今日もいつもと変わらない退屈な日だった。いつも通り学校へ行き授業を受け家に帰る。それだけだった。帰り道の交差点、横断歩道を渡っている最中目の前で大型トレーラーが横切った。自分は轢かれない位置だったが、そこに子供がいた。気が付いたときにはその中に飛び込んでいた。死ぬとわかっていたが不思議と迷いはなかった。
目が覚めるとそこは白い空間だった。
「ここは…」
「ここはあの世とこの世の狭間とでも呼ぼうか」
そこに白く輝く丸い玉が浮いていた。
「お前は?」
「神様…かな」
神様…ね
「そうか。で、俺はどうしてここにいる?」
「君、こんな所に急に来たのにやけに落ち着いているね」
「そうだな、正直どうでもいいからかもな」
「どうでもいい?」
「昔から興味がないんだ。自分の事も他人の事も」
あの日から自分の全てがどうでもよくなった。

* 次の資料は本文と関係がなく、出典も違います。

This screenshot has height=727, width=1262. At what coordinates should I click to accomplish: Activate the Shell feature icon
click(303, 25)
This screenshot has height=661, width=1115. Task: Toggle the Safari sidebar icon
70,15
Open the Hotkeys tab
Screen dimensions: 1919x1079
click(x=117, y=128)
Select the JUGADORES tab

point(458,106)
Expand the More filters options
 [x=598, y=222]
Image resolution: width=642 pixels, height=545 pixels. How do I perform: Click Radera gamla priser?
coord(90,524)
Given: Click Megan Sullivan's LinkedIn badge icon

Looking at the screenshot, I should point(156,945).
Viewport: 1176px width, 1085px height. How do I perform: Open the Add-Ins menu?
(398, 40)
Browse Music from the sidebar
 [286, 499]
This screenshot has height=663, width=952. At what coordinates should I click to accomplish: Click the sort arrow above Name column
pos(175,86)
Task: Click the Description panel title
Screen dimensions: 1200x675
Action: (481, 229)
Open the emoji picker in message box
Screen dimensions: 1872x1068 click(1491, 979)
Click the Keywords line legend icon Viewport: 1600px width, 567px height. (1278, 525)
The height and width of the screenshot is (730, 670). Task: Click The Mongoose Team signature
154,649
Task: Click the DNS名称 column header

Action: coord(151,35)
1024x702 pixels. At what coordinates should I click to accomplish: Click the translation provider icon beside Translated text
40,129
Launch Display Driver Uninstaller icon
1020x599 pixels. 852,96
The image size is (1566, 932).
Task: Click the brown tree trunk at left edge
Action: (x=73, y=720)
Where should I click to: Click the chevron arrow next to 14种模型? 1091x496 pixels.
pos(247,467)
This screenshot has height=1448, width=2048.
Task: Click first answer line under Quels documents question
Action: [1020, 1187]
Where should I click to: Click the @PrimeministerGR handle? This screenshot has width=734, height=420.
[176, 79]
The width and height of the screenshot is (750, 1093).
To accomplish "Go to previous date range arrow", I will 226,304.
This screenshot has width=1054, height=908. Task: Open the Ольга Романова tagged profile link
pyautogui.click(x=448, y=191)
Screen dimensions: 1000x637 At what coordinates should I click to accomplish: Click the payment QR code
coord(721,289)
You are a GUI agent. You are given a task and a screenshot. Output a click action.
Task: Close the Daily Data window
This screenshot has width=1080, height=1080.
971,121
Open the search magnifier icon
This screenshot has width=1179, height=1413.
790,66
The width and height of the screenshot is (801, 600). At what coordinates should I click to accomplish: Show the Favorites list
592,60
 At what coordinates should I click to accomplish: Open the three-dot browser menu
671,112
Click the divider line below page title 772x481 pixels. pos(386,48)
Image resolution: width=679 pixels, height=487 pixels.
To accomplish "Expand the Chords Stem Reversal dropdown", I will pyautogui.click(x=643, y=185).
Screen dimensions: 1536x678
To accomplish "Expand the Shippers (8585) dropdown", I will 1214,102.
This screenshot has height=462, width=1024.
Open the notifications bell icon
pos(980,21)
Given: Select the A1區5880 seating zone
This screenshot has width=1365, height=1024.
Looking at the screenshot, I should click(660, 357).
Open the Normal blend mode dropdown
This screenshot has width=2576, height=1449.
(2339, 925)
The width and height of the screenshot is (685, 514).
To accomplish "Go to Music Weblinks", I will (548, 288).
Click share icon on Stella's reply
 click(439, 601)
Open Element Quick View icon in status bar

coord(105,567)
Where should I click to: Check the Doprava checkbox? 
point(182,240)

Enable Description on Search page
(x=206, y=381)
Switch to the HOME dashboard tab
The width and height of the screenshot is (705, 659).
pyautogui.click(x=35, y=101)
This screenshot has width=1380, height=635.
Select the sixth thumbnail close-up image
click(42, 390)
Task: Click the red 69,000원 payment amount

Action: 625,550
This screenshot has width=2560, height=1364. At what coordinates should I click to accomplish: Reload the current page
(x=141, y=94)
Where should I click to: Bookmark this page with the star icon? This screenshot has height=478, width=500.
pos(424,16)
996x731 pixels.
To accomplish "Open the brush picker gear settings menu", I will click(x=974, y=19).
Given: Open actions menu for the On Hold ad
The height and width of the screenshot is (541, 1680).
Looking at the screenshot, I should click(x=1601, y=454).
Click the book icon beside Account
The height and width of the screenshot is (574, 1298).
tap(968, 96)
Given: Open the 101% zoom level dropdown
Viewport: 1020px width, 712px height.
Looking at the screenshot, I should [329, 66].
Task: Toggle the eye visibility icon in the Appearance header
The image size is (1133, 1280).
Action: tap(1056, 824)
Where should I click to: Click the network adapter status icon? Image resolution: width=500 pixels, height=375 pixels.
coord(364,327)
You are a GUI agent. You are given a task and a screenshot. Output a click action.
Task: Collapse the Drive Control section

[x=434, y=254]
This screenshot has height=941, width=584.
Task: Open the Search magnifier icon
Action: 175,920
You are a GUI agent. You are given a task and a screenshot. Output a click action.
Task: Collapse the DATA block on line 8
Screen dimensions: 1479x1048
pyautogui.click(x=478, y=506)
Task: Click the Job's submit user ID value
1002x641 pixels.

今もそれは変わっていない。
「それはおかしいね。此処に来れる人間は決まって…おっと危ない危ない、これはダメなやつだ」
「いいから俺はどうなった?」
「結論から言えば君は死んだ。子供を守ってね」
「そうか、ならいい」
自分の人生で何か一つ残せたのならそれでいい。
「しかし、君にはチャンスを与えられた。別の世界でもう一度生きられるチャンスをね」
「別の世界、異世界ってやつか」
「そう、そこで生きてもらう。理由は色々あるけど、一番の理由は君に未練があるからかな」
「未練?」
「そう人生のね」
「そんな人間たくさんいるだろ」
「そう、その中で君は特別凄い為チャンスが与えられた。新しい人生を謳歌して満足して亡くなってもらう為に」
「ありがた迷惑だな。俺に未練なんてないのに」
それどころか死を望んでいた。生きる理由も目的もなかったのだから。
「いいや、それは君の本心じゃない。どれだけ偽ろうとも自分自身を騙し続ける事はできない。君に与えるのは、君が満足する人生と君の心の奥底で願った力だ」
「願った力?」
「次の世界は異種族も魔法もある。その特殊技能とでも思ってもらえればいい」
「俺はそこでどうすればいい?」
「それを決めるのは君自信だ。それでは良い人生を」
そこでまた俺の意識はとう退いた。